Tuesday, September 01, 2009

some thoughts

I have my first "photo shoot" tomorrow!

woo fricking hoo!!!!!! I feel so professional! lol
*****************************

Things I'm thinking are cool right now:

...Taylor Swift's song, about wearing sneakers and sitting in the bleachers...

...Border's. Spent a good couple of hours in there today.

...beginning to be more independent. I could really get used to this!

...talking on the phone! I KNOW!!!! Who am I and what did I do with the REAL Beth??!

...I'm going to say this very very reluctantly....Facebook. UGH, I know. But it's cool to find old friends from school, ya know? But that's the ONLY reason I like Facebook.
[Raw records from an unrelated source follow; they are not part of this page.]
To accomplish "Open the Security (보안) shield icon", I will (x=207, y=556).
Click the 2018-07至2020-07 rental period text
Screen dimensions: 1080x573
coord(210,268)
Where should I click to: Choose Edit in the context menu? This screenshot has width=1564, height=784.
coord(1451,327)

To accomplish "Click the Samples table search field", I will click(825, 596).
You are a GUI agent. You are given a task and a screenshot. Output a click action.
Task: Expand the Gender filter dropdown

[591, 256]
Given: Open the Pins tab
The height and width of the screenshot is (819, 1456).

ONLY REASON. No YoVille, no Mafia Wars (although that one sounds like it's right up my alley)..no Farm Wars or whatever it's called...I don't do quizes or all that crap.

...Clinique. anything by Clinique. Thanks for hooking me up Maddie!!!

...dried mashed potatoes....that come in an envelope and you cook on the stove? YUM. Red skinned mashed potatoes.

..."My Antonio" on VH1...nuff said.

...and I think I might have to switch to "Team Jacob" cuz have you seen that boy lately? he's added ALOT of muscle....but good Lord, he's like 17 years old. Forgive me Father.

...my hummingbird feeder I have on my porch. I get so many hummingbirds.

...movies I want to see: "Shutter Island" "The Stepfather" "Jennifer's Body" "All About Steve"

...Pop Secret Homestyle microwave popcorn. YUM.